[Start of Attachment]

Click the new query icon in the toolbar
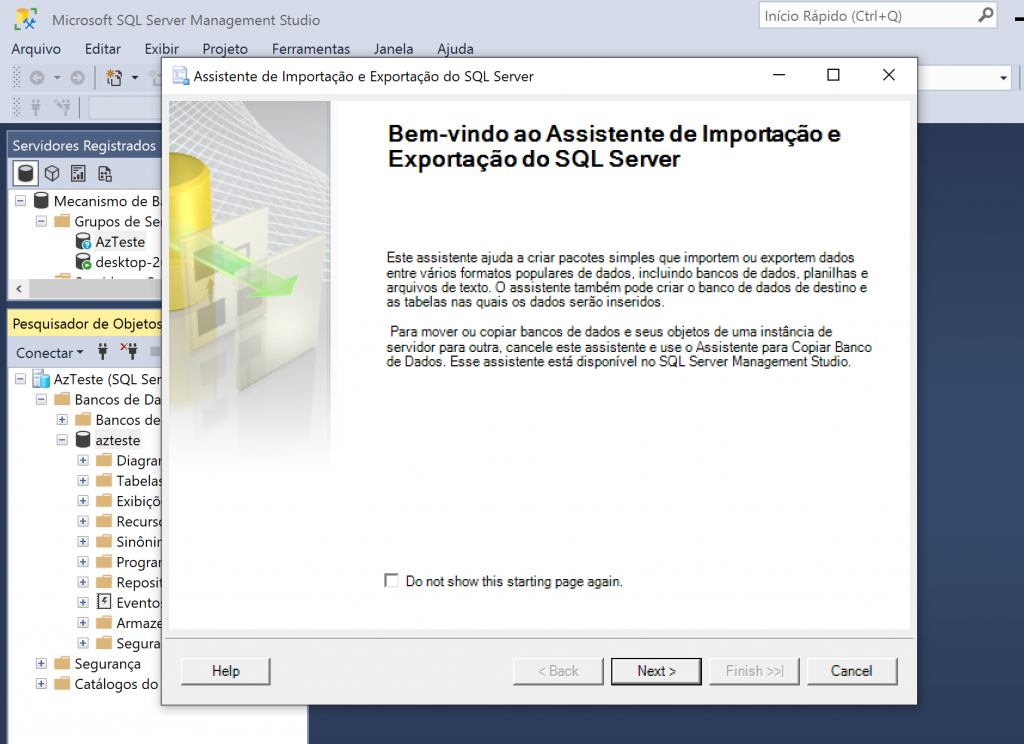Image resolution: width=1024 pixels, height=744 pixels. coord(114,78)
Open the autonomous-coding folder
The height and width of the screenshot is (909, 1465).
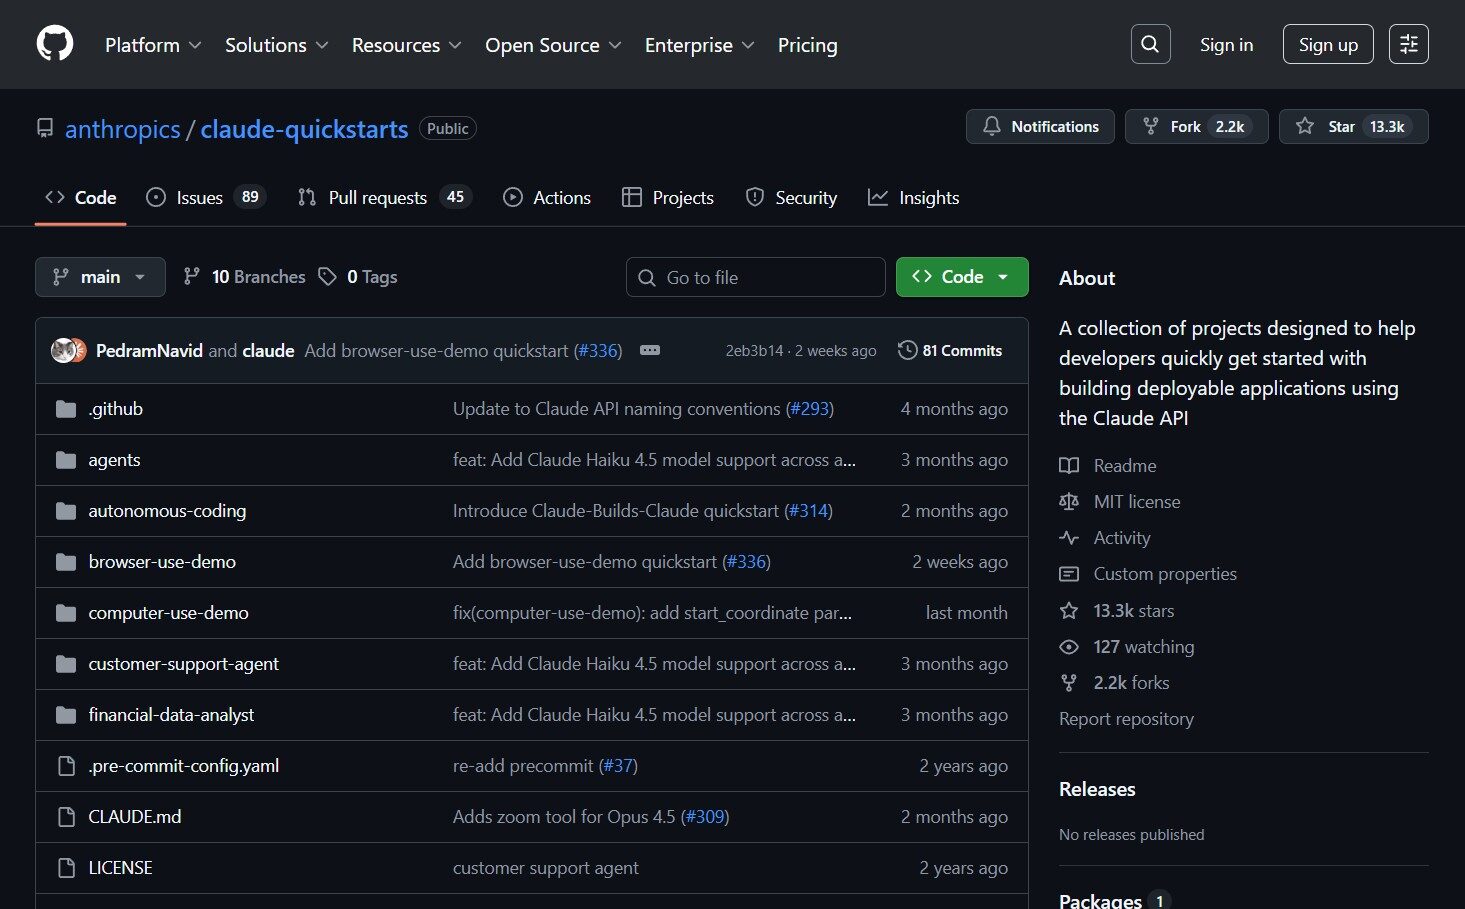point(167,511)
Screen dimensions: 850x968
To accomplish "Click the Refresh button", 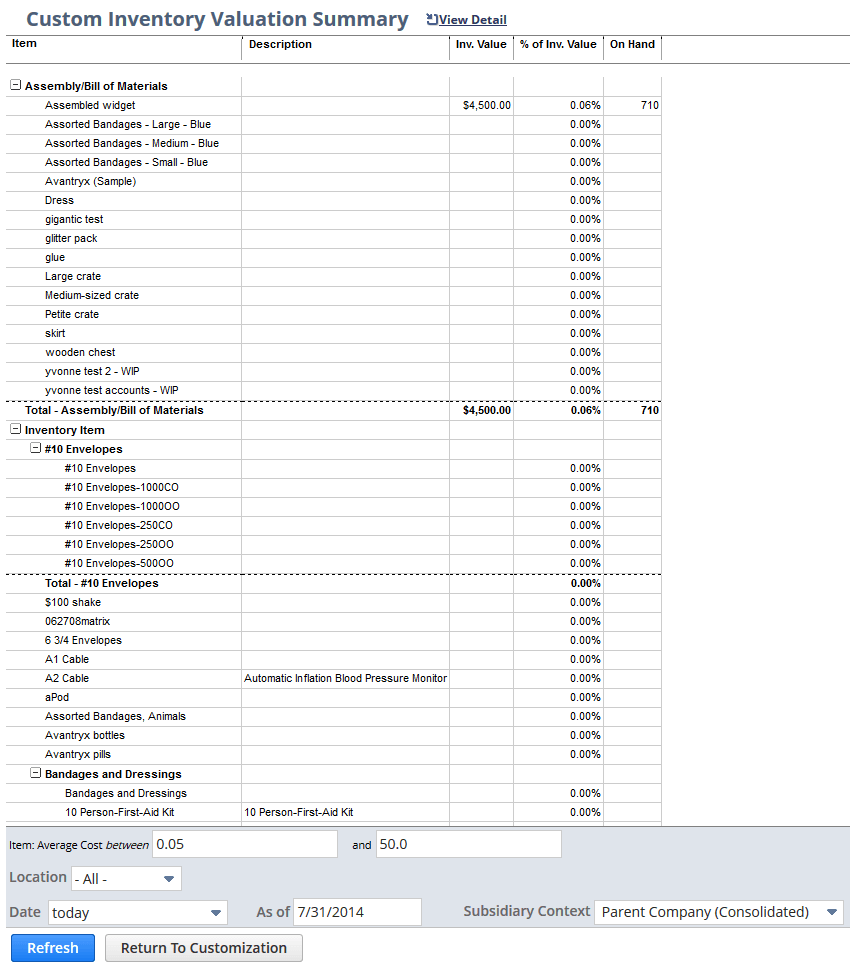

[End of Attachment]

Transcribe the material exactly, leaving every picture out.

Response to this task:
Click the new query icon in the toolbar
Image resolution: width=1024 pixels, height=744 pixels. coord(114,78)
Open the autonomous-coding folder
The height and width of the screenshot is (909, 1465).
point(167,511)
Screen dimensions: 850x968
To accomplish "Click the Refresh button", 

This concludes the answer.